Family offices continue to make an impact in the private equity industry
- According to EY, “private family capital is larger than private equity and venture capital combined.”
- This growth has been fueled by globalisation and increased wealth concentration among affluent families (many of the 10,000 single-family offices in the world were created in the past 15 years).
- While this is a relatively new and fragmented market, family offices are expected to continue positively disrupting private equity and venture capital over the coming years – similar to how private equity and venture capital changed public markets in the early 1980s.
- Family offices will make a difference in the private capital markets because of the large amount of capital they manage and the genuine alignment of interests with the investments they make.
- Unlike most venture capital and private equity firms, single-family offices are designed to protect and grow wealth for future generations.
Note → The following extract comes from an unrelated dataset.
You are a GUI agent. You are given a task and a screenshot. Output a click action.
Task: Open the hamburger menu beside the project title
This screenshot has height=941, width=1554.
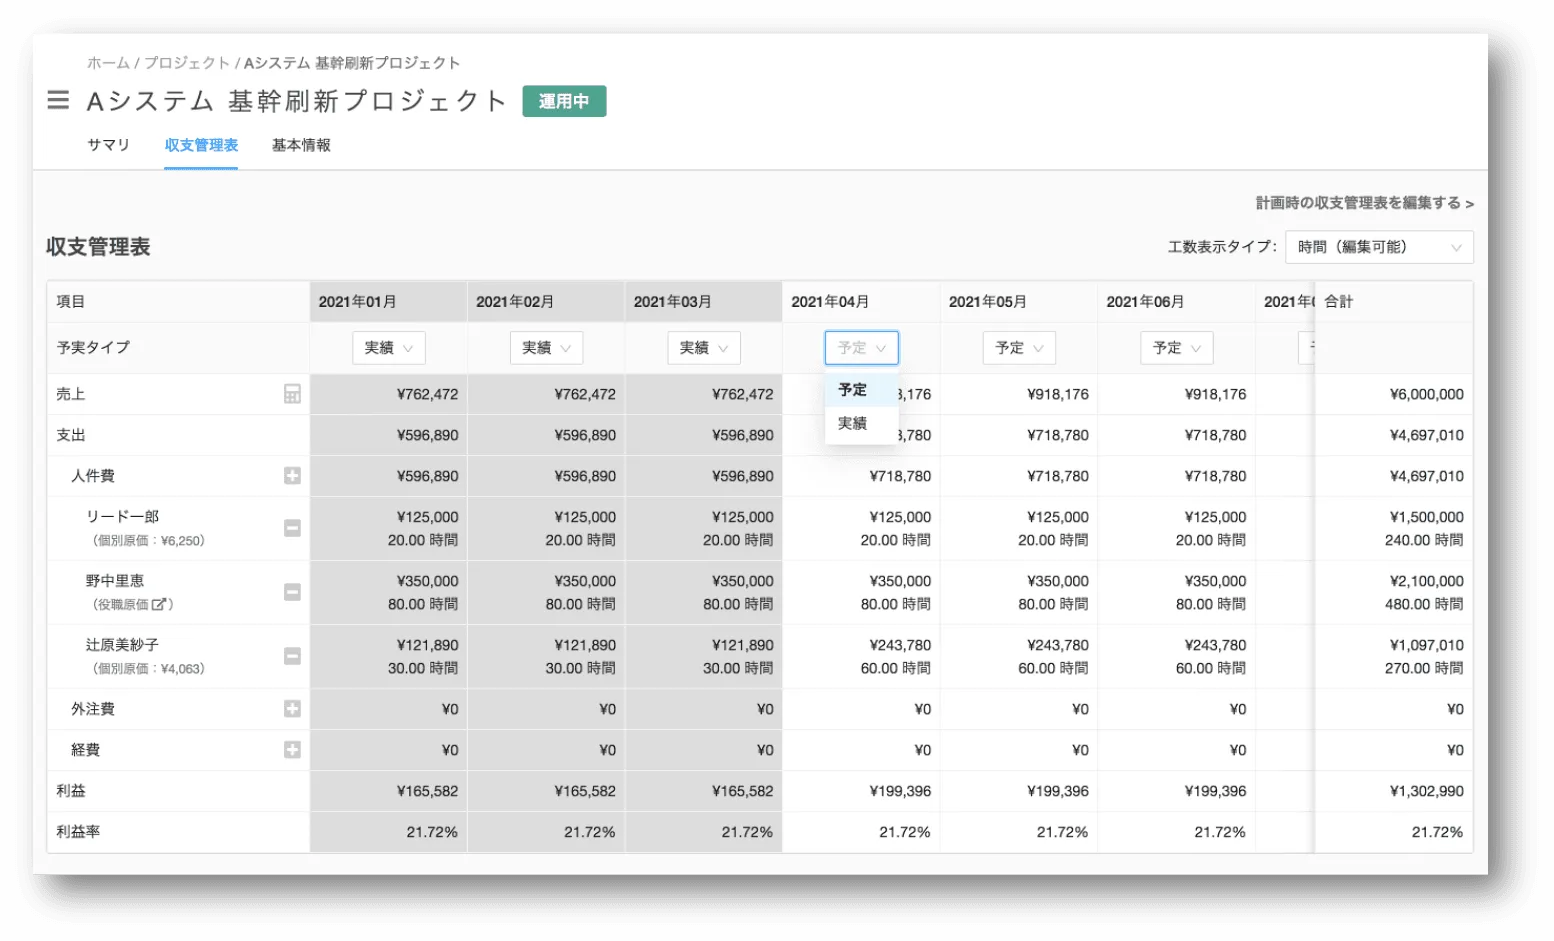57,100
They possess several attributes that can align with the companies they invest in:
- Because of their long investment time horizon, they aren’t constrained by investing cycles and accelerated liquidity plays, enabling them to remain a stable investor for a growing venture.
- The family itself may have business experience that can further benefit its portfolio companies.
- When the founder of a venture investment achieves their initial growth goals, family offices can often add new networks and additional capital to scale.
- Conversely, if things are not going as planned, the families can often bring transactional, risk mitigation, and operational experience to the table, as well as their networks – and keep their capital in longer.
- As family offices continue to grow and institutionalise, the alignment between single-family offices and company founders could further change the landscape of wealth management and private capital markets.
UK house prices set to fall by 10% over the next two years, according to Moody’s
- House prices in Britain could fall by 10% over the next 24 months, and a more severe downturn in the housing market could trigger a lengthy recession, credit ratings agency Moody's said last week.
- "Persistently high inflation and the recent spike in lending rates will trigger a correction in the UK (Aa3 negative) housing market," Moody's Investor Service said in a report.
- The housing market somewhat recovered earlier in 2023 after weakening at the end of 2022 following a jump in mortgage rates triggered by the economic agenda of former Prime Minister, Liz Truss.
- However, many economists expect a further fall in house prices this year as the Bank of England’s increases in borrowing costs filter through into higher mortgage costs.
- Both house price indexes published this month by Halifax and Nationwide showed year-on-year average house price declines for the first time since 2012.
A final note
Overall, the global economy appears to be steadying. Following recent years, which brought a pandemic and war in Eastern Europe – amongst many other unforeseen events – the global economy has managed to fare relatively well, with some nations displaying particular resilience.
As we continue to face global challenges – especially climate change – certain investment opportunities and strategies are revealing particular appeal. ESG is growing in popularity and importance, with many investors set to assist the global drive to generate positive environmental, social and economic impact, whilst simultaneously targeting competitive financial returns and, in some cases, generous tax reliefs.